Fascinating & very insightful.
So how does this compare to serviceability rates when we had the last interest rate reductions post GFC1? Is this the same or is this a different phenomenon?
If widespread, this lack of drop of serviceability would be a critical factor in people not being able to get into debt or more debt, even if they wanted to.
Do these serviceability rates apply to LVRs at around 80% or do they change if you want a 60%LVR?
As an example on servicing rates:
* Just getting into the GFC, in June 2008, Westpac's servicing rate was 10.36%. Their pro pack delivery rate was 9.37% (I think).
* GFC recovery at November 2009, Westpac's servicing rate was 7.61%. Pro pack delivery rate was 6.31%.
* Today, Westpac's servicing rate is 6.71%. Delivery rate is 5.81% for $250k+ or 5.76% for 500k+.
The rates quoted above are their standard published rates at that time without any extra negotiation. My records may not be 100% accurate, but they're close.
Servicing rate doesn't change with LVR, but some lenders do change it based on the discounts their offering. Whilst important in the overall calculation, there are also other factors which can play a large role.
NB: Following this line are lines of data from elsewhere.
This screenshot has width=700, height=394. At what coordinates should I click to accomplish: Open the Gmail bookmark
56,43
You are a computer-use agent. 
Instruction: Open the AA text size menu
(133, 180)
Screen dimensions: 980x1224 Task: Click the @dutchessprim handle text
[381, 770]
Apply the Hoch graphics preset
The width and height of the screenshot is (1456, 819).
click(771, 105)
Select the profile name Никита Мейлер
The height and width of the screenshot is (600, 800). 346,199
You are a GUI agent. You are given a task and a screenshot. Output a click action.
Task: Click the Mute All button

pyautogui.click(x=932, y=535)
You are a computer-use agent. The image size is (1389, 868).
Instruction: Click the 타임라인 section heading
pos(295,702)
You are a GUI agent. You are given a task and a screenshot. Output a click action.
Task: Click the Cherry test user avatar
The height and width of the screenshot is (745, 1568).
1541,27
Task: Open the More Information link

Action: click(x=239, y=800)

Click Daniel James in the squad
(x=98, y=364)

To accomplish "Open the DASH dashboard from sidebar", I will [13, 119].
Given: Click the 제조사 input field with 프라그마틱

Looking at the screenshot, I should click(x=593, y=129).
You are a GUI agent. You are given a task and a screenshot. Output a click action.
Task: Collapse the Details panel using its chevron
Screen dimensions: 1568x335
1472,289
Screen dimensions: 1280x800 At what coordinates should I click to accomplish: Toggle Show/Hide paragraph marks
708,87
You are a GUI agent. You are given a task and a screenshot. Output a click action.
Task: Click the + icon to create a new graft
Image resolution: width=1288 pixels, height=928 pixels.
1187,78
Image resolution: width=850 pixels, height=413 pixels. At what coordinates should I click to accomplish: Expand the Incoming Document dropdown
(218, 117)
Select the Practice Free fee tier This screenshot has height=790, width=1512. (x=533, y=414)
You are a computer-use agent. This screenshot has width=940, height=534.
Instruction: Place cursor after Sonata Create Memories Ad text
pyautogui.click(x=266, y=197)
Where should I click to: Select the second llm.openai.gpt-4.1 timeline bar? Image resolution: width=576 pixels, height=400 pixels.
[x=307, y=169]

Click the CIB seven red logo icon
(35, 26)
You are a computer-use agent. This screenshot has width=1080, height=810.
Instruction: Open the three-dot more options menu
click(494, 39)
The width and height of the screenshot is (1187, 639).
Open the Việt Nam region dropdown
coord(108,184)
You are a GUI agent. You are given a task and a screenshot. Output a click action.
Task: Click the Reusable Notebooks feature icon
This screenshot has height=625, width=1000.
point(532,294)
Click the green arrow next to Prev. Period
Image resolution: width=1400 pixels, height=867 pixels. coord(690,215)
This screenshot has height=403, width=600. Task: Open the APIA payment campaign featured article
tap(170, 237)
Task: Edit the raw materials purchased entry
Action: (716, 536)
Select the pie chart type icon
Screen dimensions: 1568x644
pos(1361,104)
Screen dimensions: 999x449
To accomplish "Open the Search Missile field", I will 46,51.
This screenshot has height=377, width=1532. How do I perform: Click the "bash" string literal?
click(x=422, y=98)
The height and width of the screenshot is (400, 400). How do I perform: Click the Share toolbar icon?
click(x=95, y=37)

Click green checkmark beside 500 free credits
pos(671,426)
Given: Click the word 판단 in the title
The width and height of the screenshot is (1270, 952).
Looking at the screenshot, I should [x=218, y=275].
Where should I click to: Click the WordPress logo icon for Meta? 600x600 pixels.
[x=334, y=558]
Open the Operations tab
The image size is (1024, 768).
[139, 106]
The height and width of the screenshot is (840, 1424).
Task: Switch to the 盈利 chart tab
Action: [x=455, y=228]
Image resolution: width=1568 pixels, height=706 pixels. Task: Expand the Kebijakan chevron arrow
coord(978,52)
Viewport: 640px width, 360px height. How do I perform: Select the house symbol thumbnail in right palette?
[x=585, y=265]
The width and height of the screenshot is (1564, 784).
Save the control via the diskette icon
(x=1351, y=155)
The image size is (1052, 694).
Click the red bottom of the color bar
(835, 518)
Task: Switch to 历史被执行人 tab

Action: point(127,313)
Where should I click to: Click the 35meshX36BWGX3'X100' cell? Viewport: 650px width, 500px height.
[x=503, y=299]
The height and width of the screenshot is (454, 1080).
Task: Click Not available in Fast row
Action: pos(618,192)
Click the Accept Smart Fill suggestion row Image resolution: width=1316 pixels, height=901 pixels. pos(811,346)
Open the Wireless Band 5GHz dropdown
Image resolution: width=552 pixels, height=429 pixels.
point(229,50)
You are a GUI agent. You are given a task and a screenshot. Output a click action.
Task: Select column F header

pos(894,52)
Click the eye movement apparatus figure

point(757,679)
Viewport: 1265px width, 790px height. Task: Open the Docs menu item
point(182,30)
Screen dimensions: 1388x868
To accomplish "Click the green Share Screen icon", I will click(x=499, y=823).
To continue using Westpac as the example:
* Westpac's servicing rate is generally lower when compaired to other lenders.
* Westpac also apply an additional 10% margin into their calculations which also affects the outcome.
What this means is that Westpac tends to have a 'sweet spot' where they work better than many lenders. It's not at the top nor at the bottom end of an individuals borrowing capacity, but somewhere in the middle. Like every lender they also have varying policies which may make them a better or worse lender to be dealing with at any given point.